● Material for this task:
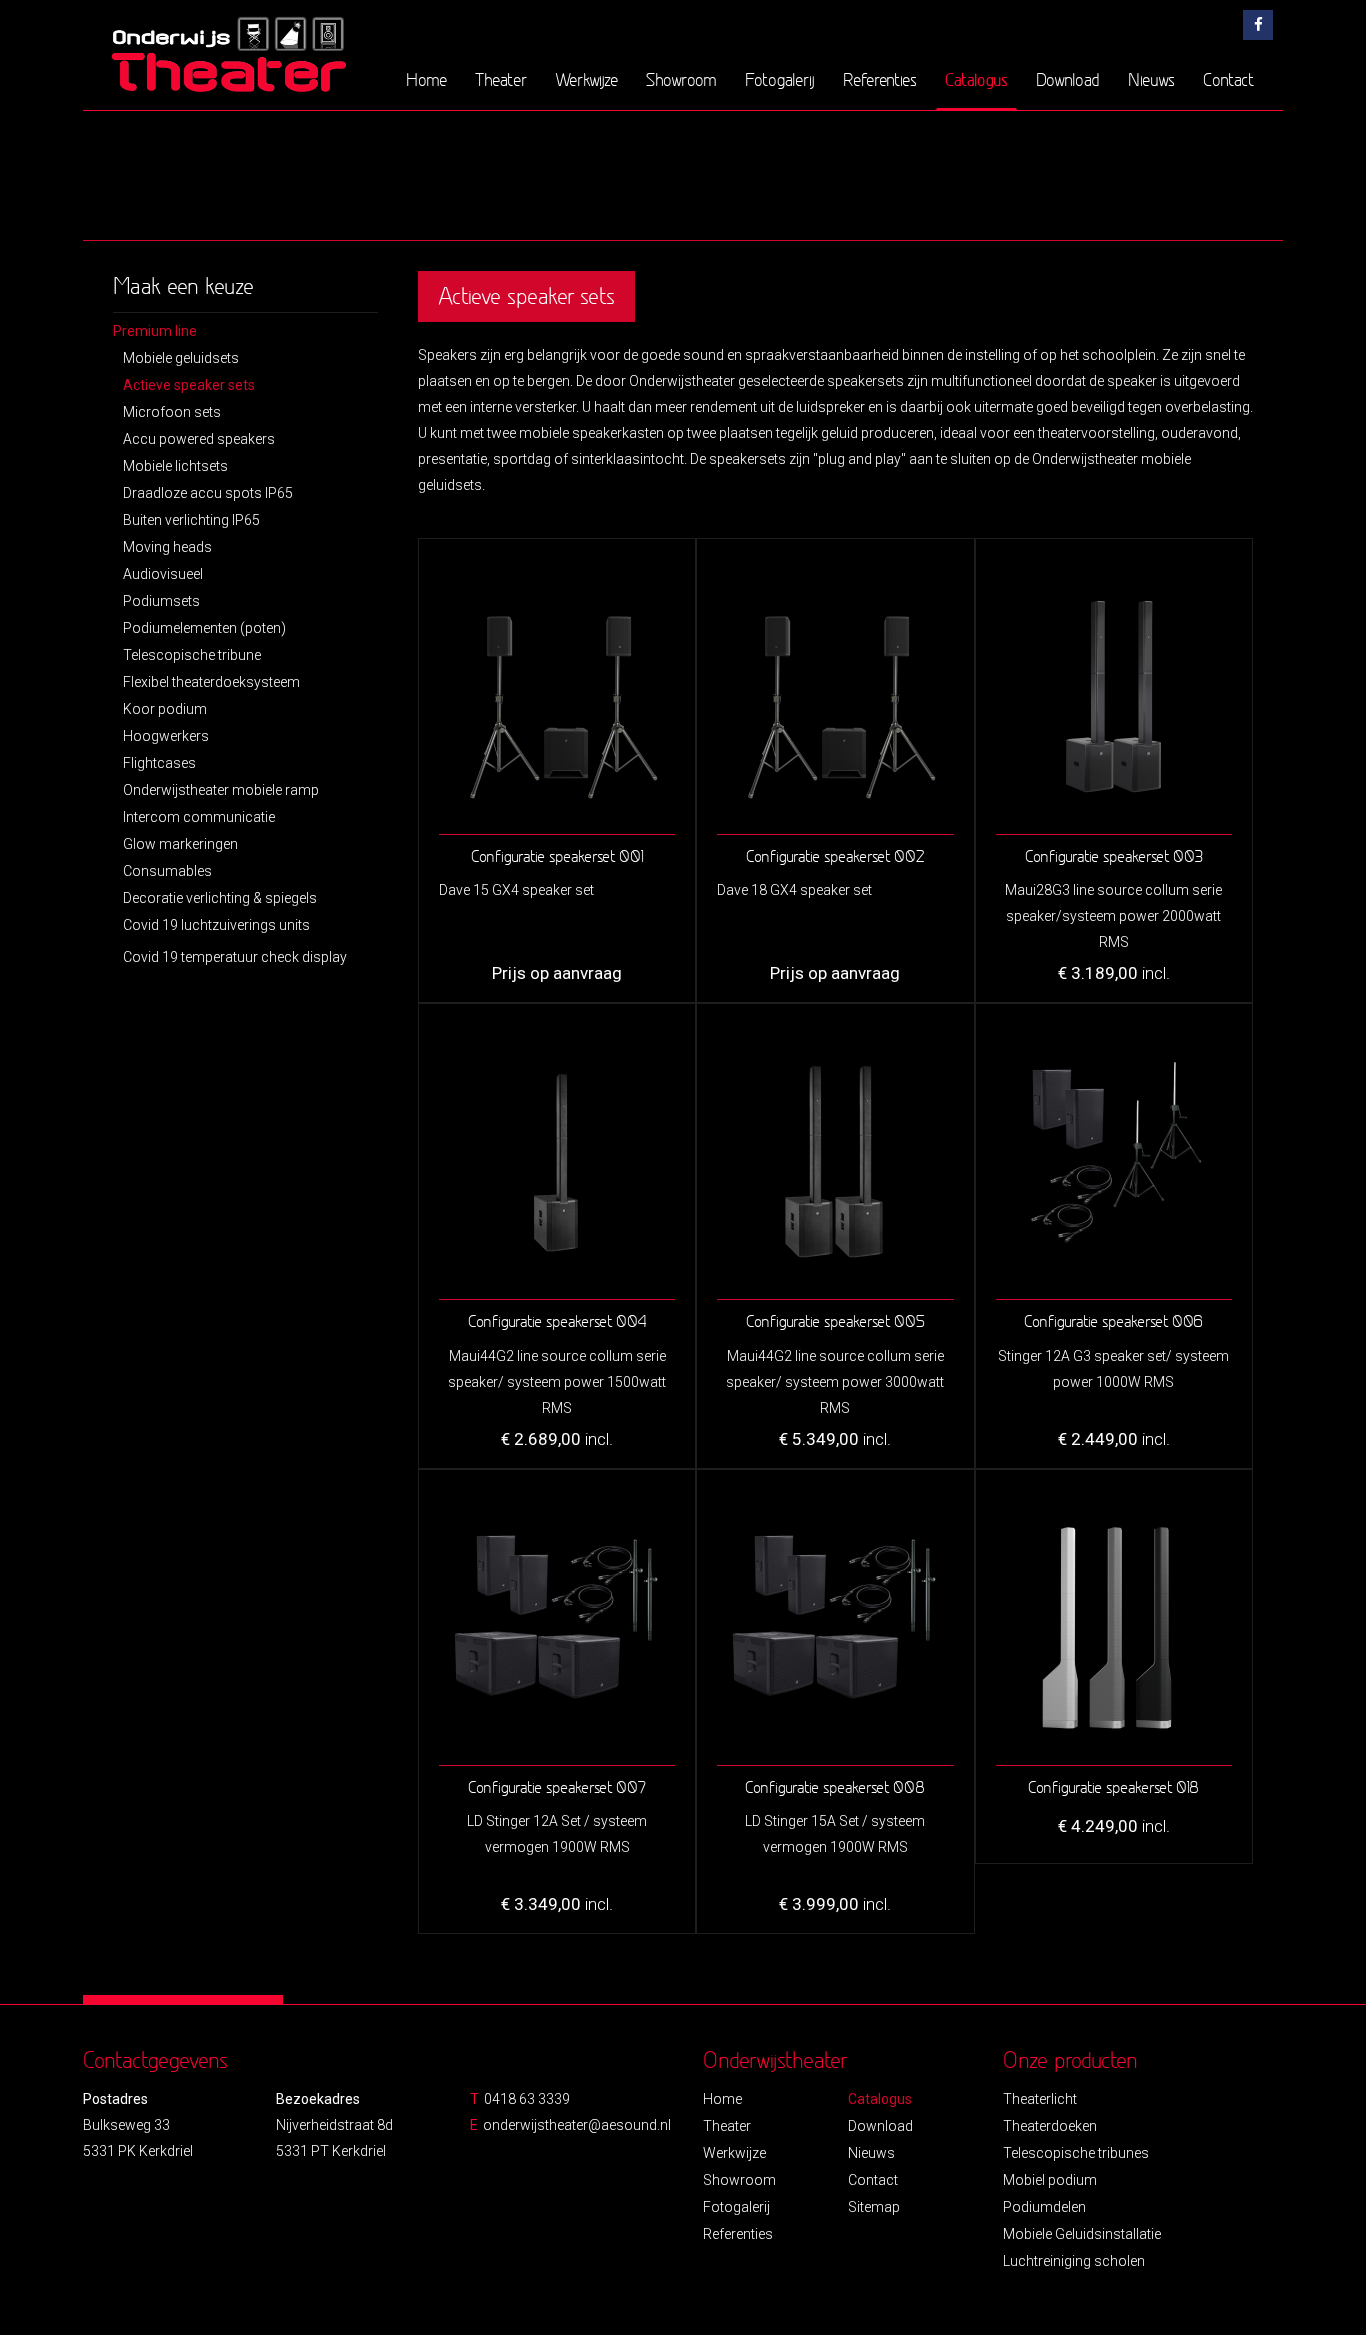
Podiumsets (161, 601)
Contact (1228, 79)
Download (1068, 79)
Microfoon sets (172, 412)
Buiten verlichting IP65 (191, 520)
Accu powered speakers (199, 439)
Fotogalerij (780, 79)
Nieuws (1151, 79)
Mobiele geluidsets (181, 358)
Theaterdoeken (1050, 2126)
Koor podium (165, 709)
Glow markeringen (180, 844)
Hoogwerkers (166, 736)
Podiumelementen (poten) (204, 628)
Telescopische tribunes (1076, 2153)
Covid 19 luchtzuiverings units (216, 925)
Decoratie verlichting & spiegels (220, 898)
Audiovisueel (163, 574)
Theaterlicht (1040, 2099)
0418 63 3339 (527, 2099)
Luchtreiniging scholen (1074, 2261)
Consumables (167, 871)
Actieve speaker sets (189, 385)
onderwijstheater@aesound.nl (577, 2125)
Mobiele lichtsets (175, 466)
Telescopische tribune (192, 655)
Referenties (880, 79)
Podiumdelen (1044, 2207)
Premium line (155, 331)
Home (426, 79)
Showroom (681, 79)
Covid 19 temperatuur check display (235, 957)
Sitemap (874, 2207)
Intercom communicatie (199, 817)
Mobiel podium (1050, 2180)
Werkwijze (586, 79)
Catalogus (976, 79)
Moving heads (167, 547)
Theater (501, 79)
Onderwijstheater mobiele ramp (221, 790)
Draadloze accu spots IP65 (208, 493)
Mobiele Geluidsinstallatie (1082, 2234)
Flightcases (159, 763)
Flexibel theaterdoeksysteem (211, 682)
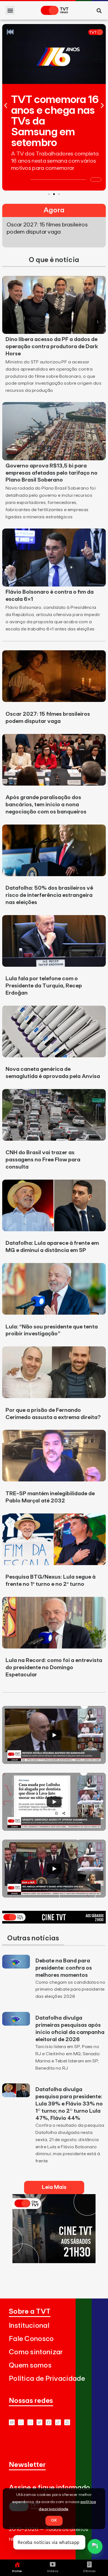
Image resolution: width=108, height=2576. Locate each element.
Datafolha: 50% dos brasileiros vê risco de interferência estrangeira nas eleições (49, 895)
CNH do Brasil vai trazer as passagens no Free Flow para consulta (43, 1160)
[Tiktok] (58, 2422)
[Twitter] (39, 2422)
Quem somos (30, 2365)
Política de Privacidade (47, 2378)
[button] (10, 10)
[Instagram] (30, 2422)
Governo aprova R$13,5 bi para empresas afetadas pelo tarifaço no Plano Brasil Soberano (51, 473)
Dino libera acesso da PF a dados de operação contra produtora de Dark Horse (52, 346)
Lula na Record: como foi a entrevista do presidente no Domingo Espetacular (54, 1667)
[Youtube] (12, 2422)
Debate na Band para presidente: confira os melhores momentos (63, 1968)
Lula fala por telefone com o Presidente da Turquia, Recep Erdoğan (44, 986)
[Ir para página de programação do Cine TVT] (54, 1922)
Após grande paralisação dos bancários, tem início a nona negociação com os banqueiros (46, 805)
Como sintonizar (36, 2352)
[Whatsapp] (21, 2422)
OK (54, 2520)
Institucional (29, 2325)
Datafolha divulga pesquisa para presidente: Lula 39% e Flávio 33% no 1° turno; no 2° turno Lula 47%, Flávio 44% (69, 2104)
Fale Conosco (31, 2338)
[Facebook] (49, 2422)
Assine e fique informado (49, 2487)
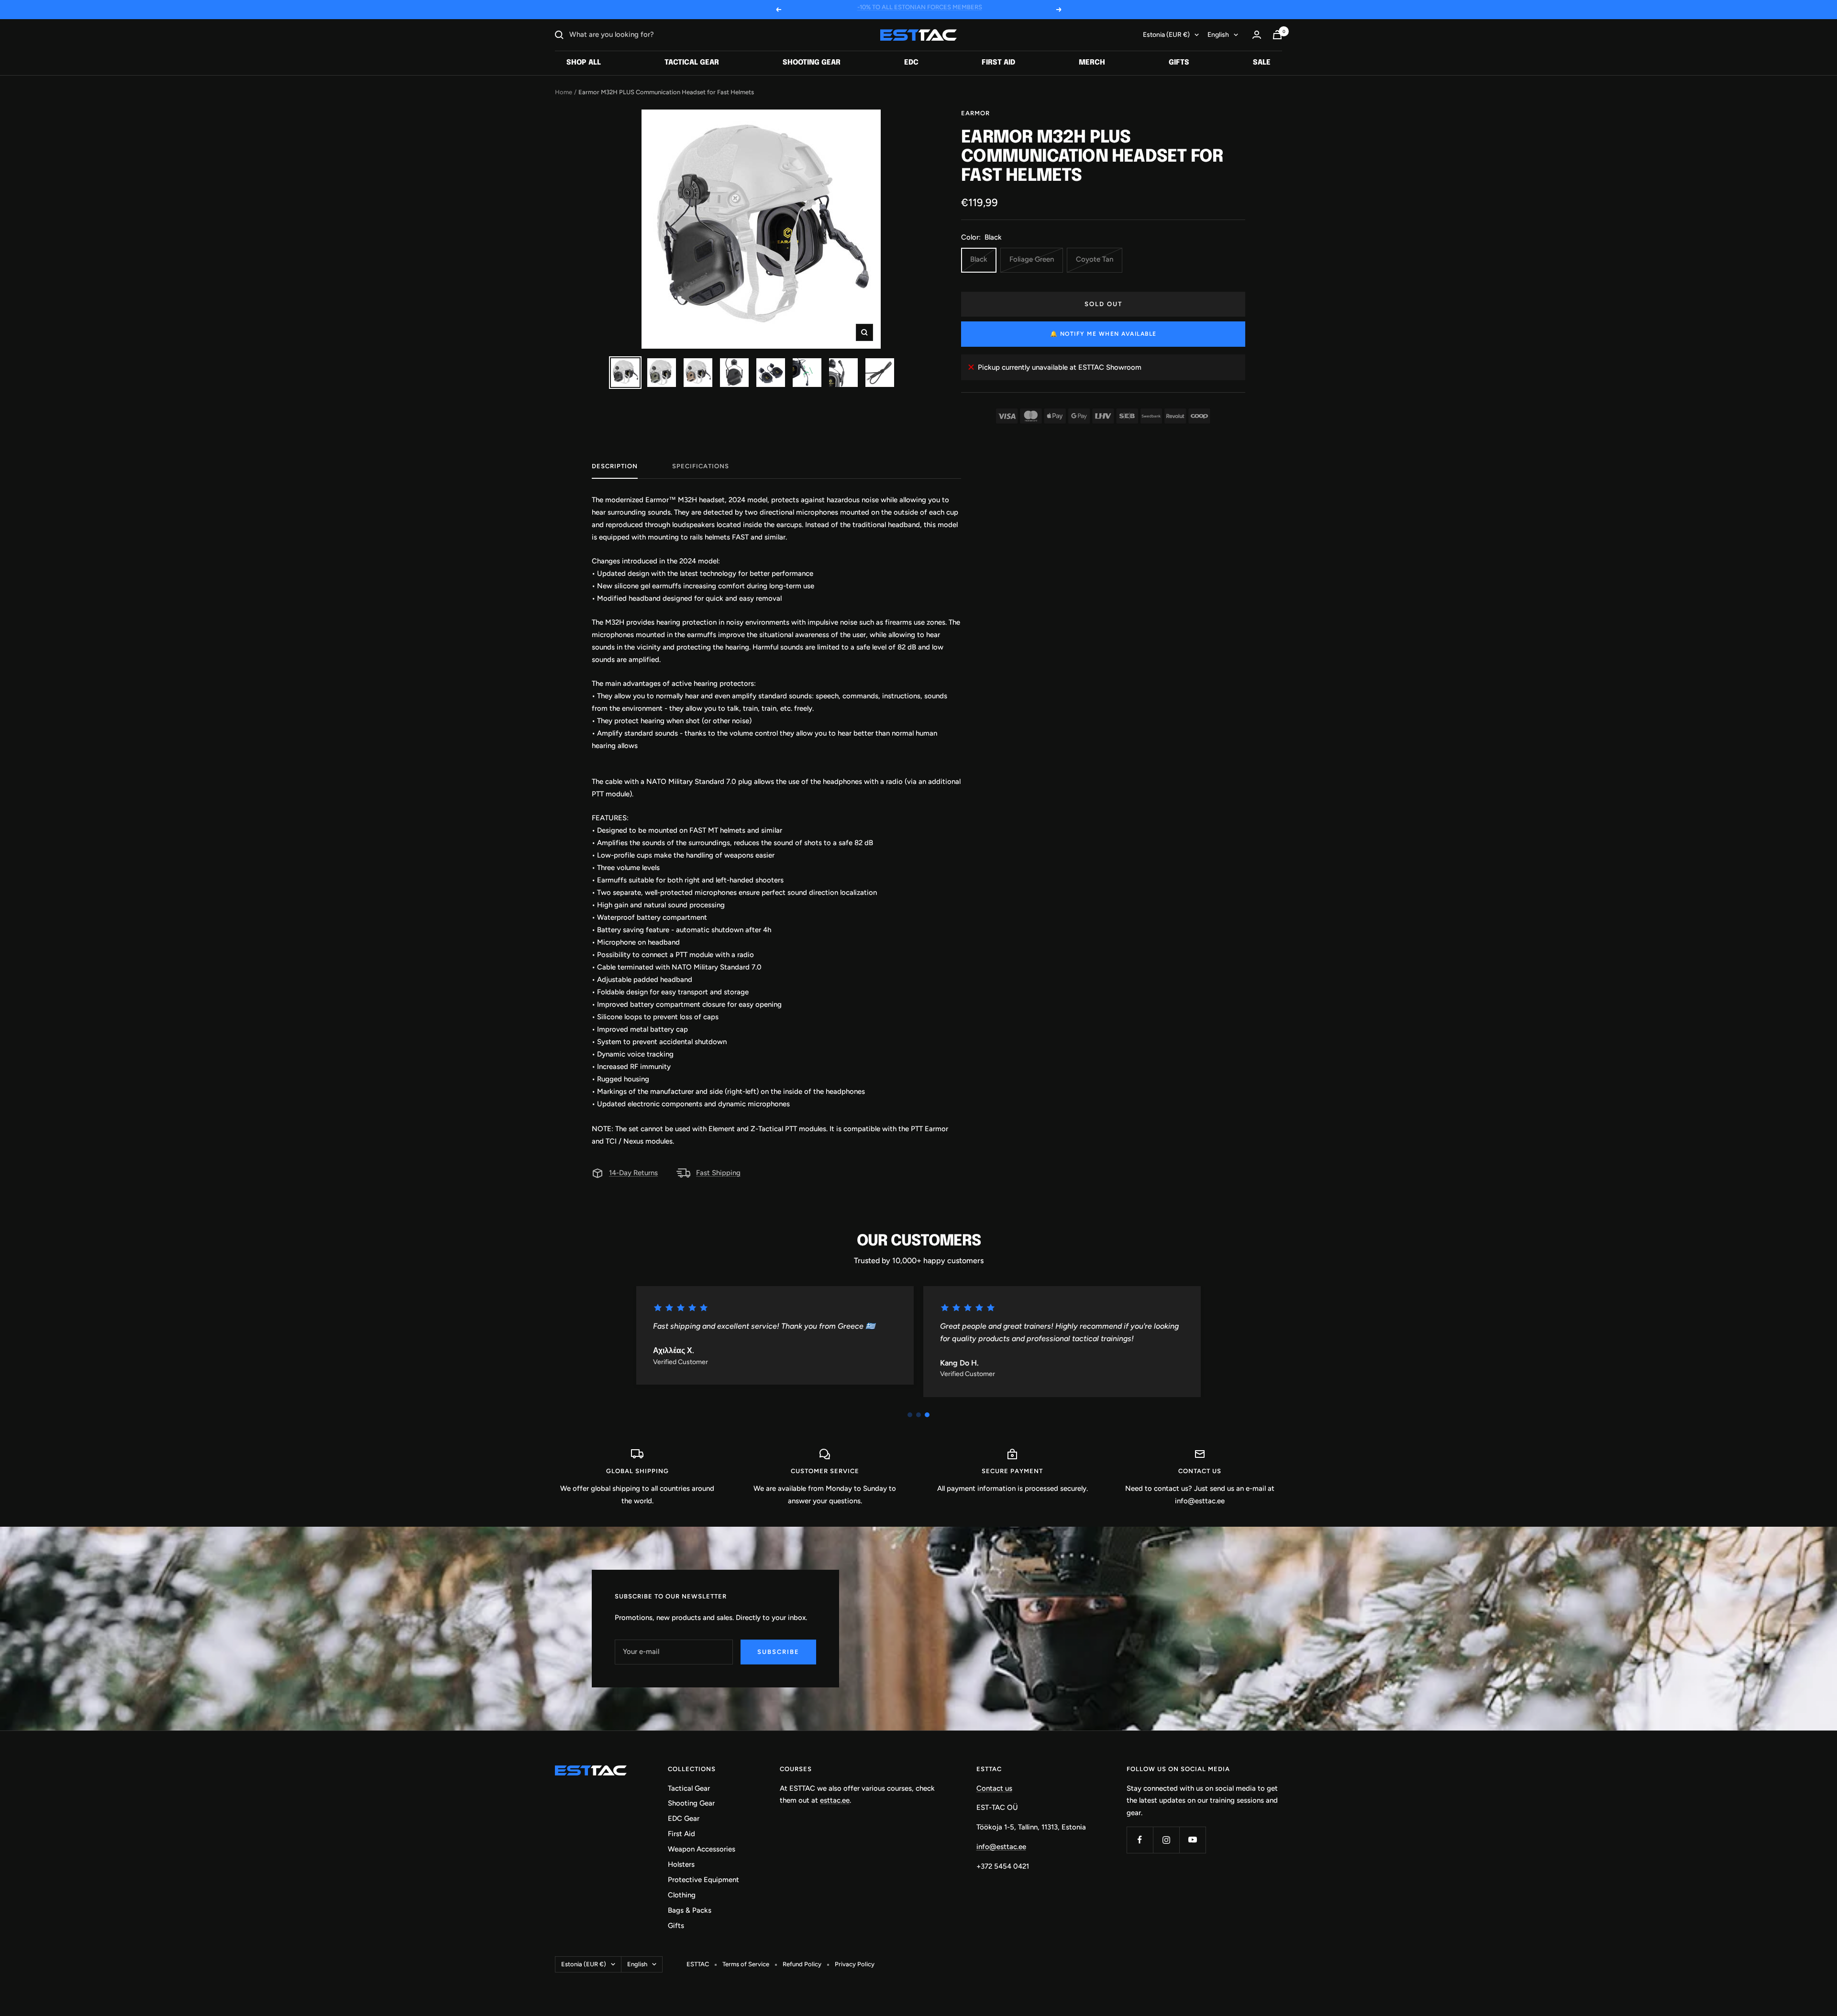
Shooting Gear (812, 62)
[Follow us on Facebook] (1140, 1840)
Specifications (700, 466)
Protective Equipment (703, 1879)
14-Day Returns (633, 1172)
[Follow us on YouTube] (1192, 1840)
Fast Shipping (718, 1172)
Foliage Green (1031, 259)
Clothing (682, 1895)
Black (978, 259)
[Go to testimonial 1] (909, 1414)
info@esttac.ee (1001, 1846)
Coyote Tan (1094, 259)
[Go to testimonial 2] (918, 1414)
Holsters (681, 1864)
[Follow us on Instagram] (1166, 1840)
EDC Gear (683, 1818)
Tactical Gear (691, 62)
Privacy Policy (854, 1964)
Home (563, 92)
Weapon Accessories (701, 1849)
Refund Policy (802, 1964)
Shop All (583, 62)
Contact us (994, 1788)
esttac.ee (835, 1800)
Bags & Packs (689, 1910)
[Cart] (1277, 34)
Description (615, 466)
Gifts (1179, 62)
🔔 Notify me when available (1103, 333)
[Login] (1256, 35)
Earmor (975, 113)
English (1218, 35)
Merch (1092, 62)
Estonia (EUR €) (1166, 35)
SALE (1262, 62)
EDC (911, 62)
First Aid (998, 62)
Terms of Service (745, 1964)
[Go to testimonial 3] (927, 1414)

● What to produce:
Please copy exactly, and only, the lines from the line containing "Merch (1092, 62)" through the last line of the records, with both ends included.

● Task answer:
Merch (1092, 62)
Estonia (EUR €) (1166, 35)
SALE (1262, 62)
EDC (911, 62)
First Aid (998, 62)
Terms of Service (745, 1964)
[Go to testimonial 3] (927, 1414)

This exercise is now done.